Cuando he aquí que aquel, que era semejante a un hijo de hombre, tocó mis labios, y abriendo mi boca, hablé y le dije al varón que estaba parado delante de mí: ¡Oh Señor mío!, así que te he mirado se han desencajado todas mis coyunturas, y me he quedado sin fuerza alguna.
¿Y cómo podrá el siervo de mi Señor dirigir su palabra al Señor mío? Pues no ha quedado en mí vigor alguno, y hasta la respiración me falta.
Me tocó luego nuevamente aquel personaje que yo veía en figura de hombre, y me confortó,
y me dijo: No temas, oh varón de deseos; paz sea contigo: Aliéntate, y ten buen ánimo. Y mientras me estaba hablando, yo adquiría valor, y dije: Habla, ¡oh Señor mío!, porque tú me has confortado.

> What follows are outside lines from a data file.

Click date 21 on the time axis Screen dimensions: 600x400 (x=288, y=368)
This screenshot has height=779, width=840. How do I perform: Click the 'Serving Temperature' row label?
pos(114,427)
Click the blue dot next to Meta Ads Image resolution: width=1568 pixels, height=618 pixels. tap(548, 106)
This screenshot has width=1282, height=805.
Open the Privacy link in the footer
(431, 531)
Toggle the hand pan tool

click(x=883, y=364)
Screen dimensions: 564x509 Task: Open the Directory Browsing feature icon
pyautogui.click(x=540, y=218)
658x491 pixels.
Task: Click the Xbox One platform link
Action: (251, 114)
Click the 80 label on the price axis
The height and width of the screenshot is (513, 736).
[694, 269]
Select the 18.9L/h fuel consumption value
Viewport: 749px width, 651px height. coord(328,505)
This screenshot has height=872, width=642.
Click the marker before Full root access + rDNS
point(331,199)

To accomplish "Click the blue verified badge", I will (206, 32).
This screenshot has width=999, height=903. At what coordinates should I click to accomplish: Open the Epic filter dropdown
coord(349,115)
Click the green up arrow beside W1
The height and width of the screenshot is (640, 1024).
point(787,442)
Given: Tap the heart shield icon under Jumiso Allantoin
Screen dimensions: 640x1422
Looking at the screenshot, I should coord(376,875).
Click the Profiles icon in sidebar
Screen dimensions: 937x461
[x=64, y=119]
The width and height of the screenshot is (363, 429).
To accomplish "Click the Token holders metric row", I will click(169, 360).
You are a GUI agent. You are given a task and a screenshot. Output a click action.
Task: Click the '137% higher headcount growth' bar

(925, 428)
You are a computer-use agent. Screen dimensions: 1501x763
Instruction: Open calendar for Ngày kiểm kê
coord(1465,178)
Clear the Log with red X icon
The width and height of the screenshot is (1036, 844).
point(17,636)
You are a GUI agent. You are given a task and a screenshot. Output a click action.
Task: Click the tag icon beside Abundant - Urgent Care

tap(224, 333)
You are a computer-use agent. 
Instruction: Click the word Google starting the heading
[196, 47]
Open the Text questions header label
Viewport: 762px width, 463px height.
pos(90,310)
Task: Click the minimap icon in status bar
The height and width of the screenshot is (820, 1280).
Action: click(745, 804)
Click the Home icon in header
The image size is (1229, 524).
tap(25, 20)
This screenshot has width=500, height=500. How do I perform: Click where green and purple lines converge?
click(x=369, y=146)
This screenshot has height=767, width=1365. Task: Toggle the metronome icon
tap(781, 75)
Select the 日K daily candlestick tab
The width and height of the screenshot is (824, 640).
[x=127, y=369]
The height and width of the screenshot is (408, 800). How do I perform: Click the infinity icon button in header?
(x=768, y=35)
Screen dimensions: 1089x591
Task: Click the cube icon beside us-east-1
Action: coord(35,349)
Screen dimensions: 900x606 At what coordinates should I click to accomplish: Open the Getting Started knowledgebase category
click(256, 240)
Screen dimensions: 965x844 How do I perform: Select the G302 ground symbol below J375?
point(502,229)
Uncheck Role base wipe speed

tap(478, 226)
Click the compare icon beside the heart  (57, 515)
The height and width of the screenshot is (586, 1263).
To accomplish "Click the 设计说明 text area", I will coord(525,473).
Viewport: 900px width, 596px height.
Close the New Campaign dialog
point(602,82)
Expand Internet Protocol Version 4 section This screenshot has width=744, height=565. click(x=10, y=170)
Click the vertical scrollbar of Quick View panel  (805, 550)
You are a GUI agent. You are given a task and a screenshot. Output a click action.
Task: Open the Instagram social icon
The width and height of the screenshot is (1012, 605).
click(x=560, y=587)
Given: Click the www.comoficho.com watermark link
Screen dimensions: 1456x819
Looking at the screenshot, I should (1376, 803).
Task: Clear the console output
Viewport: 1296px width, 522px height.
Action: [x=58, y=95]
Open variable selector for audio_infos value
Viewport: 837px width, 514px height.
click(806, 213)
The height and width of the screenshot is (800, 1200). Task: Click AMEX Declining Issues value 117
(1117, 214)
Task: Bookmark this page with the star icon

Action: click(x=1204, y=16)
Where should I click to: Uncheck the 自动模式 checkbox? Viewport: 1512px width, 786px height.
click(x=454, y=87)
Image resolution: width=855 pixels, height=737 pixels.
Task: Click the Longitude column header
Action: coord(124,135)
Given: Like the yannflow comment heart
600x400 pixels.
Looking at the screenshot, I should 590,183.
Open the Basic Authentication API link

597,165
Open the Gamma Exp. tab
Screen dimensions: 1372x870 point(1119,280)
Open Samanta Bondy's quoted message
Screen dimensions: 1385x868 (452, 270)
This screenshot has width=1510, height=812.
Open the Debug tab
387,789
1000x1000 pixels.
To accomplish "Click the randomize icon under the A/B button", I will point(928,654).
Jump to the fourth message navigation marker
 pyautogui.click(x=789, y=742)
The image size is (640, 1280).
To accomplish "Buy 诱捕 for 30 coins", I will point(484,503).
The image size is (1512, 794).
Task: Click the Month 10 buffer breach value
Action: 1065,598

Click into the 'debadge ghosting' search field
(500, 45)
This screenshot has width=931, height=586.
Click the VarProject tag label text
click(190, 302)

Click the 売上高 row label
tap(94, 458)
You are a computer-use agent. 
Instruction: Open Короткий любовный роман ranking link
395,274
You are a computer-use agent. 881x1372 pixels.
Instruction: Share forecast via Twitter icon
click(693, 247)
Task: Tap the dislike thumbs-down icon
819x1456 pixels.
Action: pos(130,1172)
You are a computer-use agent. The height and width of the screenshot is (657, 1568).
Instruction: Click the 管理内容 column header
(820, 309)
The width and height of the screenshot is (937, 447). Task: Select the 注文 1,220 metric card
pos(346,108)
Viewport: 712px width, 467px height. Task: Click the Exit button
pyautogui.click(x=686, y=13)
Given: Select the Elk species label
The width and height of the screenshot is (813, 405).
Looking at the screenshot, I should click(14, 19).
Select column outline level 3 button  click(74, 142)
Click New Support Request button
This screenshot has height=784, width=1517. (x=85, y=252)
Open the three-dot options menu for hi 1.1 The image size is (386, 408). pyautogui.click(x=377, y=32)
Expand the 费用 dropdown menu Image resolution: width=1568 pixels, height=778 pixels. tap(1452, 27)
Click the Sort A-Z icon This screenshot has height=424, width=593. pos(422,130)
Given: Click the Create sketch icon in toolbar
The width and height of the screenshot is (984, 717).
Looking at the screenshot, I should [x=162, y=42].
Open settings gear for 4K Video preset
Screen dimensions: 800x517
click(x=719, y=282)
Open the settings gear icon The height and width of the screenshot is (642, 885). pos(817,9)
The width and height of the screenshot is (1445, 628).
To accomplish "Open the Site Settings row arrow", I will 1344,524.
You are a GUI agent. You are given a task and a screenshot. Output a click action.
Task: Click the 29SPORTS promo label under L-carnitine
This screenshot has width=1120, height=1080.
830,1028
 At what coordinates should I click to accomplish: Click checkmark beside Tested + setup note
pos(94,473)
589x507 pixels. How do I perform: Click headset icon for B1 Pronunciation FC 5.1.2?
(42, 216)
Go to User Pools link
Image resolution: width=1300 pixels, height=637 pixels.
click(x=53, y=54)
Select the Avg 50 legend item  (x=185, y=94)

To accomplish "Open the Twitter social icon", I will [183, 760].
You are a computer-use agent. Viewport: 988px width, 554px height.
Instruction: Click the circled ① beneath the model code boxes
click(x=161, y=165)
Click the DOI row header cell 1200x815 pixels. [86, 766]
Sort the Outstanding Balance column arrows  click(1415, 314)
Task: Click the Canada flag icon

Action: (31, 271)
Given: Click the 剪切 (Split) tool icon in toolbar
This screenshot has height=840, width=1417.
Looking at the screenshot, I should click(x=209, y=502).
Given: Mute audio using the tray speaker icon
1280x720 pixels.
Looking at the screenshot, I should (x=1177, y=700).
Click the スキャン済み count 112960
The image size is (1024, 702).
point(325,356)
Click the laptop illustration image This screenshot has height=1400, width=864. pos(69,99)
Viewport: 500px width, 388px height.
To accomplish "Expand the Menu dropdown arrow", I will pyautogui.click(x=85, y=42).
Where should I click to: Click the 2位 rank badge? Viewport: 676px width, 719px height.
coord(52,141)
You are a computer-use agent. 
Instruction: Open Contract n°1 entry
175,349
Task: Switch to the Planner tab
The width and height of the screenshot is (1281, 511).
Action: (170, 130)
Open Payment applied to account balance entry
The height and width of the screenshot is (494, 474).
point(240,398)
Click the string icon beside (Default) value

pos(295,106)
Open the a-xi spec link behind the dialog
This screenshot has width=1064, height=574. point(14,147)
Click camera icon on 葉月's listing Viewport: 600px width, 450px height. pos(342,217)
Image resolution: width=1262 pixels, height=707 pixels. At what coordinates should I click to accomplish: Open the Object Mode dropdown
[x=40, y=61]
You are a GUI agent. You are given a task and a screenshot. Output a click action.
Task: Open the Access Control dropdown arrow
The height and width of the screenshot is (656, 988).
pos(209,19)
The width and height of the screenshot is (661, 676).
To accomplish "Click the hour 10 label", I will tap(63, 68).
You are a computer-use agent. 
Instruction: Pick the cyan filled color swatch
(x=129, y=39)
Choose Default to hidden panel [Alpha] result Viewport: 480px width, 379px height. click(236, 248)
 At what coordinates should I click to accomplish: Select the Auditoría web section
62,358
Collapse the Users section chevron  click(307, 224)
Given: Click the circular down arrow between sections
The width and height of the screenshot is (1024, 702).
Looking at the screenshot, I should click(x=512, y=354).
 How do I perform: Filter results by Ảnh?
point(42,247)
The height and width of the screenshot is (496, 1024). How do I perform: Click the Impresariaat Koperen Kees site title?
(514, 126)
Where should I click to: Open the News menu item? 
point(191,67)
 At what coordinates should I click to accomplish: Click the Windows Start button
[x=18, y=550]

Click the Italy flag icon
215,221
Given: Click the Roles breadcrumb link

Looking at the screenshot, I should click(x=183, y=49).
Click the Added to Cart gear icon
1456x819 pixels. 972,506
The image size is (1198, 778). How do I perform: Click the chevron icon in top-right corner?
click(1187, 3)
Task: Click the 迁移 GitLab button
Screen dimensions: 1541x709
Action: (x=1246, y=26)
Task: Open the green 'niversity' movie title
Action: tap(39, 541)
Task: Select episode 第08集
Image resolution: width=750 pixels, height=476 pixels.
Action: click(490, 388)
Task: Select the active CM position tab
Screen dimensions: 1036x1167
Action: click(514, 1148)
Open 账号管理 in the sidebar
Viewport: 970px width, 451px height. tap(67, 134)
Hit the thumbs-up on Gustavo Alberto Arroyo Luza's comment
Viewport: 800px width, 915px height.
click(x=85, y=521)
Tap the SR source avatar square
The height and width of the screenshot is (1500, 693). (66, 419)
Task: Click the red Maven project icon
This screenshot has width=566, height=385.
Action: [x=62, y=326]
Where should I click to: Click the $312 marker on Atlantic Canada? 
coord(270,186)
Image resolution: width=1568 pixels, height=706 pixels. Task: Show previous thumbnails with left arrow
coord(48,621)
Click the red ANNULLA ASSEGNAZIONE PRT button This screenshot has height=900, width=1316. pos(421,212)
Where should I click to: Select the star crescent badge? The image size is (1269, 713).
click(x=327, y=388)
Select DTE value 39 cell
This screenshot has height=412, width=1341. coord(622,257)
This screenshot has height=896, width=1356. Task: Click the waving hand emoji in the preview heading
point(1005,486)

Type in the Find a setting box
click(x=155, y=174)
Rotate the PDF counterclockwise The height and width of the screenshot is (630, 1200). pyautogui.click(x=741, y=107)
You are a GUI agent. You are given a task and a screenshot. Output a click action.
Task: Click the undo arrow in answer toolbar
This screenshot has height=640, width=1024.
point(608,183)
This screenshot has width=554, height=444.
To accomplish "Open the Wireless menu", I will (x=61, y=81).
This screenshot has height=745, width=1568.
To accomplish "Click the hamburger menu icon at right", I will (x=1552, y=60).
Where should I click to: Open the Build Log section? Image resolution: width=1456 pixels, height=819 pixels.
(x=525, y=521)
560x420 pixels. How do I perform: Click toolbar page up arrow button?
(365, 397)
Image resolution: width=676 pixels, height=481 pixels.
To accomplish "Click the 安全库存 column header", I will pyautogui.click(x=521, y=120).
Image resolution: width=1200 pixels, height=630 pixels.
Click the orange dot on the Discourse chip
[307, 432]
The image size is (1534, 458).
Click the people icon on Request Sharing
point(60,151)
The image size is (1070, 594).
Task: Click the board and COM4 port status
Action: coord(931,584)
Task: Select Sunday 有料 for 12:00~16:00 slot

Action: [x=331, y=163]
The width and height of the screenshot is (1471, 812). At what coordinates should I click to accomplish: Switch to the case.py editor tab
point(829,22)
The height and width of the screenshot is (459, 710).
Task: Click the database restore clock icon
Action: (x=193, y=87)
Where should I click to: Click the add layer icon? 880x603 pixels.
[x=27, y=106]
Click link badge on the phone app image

Y dijo él: ¿Sabes tú el porqué he venido yo a ti? Y ahora yo me vuelvo a combatir contra el príncipe de los persas. Cuando yo salía se dejaba ver el príncipe de los griegos que venía.
Sin embargo, yo te anunciaré a ti lo que está declarado en la escritura o decreto de verdad: Nadie me ayuda en todas estas cosas sino Miguel, que es vuestro príncipe.